**Pixel coordinate grounding data**.
******************************
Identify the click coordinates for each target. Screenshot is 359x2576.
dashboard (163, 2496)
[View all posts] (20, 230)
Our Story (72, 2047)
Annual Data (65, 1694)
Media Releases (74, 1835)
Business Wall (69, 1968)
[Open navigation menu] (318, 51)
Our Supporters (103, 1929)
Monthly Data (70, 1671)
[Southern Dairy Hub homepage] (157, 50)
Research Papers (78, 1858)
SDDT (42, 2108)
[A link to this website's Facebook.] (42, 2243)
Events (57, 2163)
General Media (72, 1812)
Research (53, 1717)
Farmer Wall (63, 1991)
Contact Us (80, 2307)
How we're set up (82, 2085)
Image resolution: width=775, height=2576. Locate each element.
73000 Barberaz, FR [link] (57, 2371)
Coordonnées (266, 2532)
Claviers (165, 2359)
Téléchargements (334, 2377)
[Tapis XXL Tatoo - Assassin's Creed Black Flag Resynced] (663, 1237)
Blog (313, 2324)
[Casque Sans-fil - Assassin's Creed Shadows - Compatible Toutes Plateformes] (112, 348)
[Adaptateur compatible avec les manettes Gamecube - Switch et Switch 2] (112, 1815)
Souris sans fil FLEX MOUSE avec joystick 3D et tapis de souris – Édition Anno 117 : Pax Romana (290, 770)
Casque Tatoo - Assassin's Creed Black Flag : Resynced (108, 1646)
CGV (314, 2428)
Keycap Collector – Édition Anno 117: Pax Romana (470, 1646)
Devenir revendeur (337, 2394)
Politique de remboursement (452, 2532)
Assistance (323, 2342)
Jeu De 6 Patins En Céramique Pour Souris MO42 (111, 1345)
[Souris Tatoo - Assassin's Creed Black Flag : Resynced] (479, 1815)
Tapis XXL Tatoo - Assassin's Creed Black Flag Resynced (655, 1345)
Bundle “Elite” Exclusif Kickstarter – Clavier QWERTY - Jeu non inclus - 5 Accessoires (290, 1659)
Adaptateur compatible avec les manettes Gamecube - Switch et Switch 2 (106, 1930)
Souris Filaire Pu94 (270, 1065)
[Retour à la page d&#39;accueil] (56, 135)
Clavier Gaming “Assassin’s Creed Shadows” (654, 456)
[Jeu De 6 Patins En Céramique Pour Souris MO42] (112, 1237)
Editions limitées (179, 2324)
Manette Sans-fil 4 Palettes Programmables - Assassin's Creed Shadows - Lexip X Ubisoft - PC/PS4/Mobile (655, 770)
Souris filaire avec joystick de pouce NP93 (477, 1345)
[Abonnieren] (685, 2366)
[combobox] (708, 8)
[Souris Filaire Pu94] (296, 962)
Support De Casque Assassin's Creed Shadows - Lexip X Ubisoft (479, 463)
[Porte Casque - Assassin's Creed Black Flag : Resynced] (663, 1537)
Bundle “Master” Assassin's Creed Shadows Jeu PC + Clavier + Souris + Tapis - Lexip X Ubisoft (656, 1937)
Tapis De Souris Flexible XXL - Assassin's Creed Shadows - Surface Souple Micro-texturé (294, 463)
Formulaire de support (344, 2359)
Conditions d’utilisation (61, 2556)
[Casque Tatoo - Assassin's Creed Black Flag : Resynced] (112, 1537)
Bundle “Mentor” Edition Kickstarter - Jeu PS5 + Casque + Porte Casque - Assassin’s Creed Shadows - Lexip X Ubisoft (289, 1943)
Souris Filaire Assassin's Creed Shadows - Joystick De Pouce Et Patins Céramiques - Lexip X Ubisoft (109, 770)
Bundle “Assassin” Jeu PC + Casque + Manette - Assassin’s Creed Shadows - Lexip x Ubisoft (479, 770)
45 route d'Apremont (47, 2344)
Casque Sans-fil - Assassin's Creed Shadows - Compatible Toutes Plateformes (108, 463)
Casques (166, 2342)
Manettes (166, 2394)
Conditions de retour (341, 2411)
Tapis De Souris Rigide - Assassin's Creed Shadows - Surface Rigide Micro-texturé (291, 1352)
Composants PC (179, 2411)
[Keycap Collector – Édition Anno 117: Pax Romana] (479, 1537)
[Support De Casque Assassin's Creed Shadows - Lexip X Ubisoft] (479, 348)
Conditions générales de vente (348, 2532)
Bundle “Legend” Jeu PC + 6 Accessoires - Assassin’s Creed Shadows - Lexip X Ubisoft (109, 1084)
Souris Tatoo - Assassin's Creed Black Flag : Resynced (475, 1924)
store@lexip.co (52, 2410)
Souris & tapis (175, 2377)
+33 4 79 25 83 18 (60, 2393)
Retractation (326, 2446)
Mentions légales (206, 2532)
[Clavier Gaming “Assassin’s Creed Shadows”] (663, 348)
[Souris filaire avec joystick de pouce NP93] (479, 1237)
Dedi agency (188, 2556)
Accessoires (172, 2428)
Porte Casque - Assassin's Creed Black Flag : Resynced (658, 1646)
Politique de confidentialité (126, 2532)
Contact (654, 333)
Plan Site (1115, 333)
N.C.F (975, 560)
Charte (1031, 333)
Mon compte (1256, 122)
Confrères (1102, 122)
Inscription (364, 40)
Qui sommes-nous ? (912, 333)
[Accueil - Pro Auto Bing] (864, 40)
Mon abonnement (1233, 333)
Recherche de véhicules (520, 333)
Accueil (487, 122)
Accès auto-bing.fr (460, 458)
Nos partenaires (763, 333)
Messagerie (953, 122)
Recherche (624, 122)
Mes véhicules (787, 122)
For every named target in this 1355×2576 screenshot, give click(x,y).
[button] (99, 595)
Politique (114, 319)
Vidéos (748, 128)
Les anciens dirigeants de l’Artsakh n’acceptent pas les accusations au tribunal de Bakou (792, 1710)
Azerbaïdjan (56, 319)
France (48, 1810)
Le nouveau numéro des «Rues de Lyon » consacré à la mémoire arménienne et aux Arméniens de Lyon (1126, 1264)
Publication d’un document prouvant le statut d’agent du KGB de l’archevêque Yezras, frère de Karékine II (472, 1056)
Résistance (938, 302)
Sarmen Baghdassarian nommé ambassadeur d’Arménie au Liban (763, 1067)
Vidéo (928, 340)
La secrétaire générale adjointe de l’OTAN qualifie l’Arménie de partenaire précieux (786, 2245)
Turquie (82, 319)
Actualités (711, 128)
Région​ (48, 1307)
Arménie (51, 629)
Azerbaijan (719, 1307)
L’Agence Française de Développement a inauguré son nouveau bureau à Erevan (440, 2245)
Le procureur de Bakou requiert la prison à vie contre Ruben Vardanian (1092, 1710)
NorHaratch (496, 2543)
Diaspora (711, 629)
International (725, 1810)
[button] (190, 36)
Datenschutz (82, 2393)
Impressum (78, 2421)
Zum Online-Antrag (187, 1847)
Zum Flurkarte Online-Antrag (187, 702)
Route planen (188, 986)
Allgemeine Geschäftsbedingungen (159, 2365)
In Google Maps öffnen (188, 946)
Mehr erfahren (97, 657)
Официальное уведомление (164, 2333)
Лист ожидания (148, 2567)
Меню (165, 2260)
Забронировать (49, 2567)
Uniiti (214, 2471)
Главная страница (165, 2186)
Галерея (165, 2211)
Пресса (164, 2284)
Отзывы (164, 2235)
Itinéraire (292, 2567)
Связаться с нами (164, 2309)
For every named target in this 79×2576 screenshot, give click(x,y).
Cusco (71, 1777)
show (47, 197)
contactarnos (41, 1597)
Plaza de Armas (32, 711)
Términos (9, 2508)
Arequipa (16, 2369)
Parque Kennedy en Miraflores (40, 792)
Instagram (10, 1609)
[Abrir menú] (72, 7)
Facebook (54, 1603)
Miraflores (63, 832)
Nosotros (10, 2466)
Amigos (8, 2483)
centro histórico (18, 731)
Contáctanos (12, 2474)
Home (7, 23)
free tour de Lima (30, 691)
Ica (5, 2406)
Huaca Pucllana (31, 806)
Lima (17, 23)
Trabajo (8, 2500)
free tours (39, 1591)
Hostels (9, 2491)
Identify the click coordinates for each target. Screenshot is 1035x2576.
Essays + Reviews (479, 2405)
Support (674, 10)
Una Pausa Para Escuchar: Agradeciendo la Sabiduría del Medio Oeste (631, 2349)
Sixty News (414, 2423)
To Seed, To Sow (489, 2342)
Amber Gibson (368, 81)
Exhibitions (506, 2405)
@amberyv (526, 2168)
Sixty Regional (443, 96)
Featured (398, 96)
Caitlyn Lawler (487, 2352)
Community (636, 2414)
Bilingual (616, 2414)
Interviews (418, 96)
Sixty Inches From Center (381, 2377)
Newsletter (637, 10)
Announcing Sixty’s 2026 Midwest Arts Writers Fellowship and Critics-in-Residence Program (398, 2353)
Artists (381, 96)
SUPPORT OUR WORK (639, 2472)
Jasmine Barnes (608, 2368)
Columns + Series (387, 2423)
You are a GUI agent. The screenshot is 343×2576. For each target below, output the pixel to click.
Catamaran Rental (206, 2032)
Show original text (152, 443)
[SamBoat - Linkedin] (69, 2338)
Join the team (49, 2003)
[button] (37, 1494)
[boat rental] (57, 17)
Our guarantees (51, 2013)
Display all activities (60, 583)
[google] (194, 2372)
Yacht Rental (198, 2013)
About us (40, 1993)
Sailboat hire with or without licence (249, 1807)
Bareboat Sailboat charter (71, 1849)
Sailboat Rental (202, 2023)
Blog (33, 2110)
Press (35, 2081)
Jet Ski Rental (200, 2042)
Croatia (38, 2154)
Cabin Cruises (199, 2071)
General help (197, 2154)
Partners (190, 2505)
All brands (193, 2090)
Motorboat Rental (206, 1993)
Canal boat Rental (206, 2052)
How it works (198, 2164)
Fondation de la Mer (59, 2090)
******************************
All that should appear in the response is the run of lines from the first line of the entries through the line containing "[Open navigation menu] (318, 51)", copied exactly.

Identify the click coordinates for each target. Screenshot is 359x2576.
dashboard (163, 2496)
[View all posts] (20, 230)
Our Story (72, 2047)
Annual Data (65, 1694)
Media Releases (74, 1835)
Business Wall (69, 1968)
[Open navigation menu] (318, 51)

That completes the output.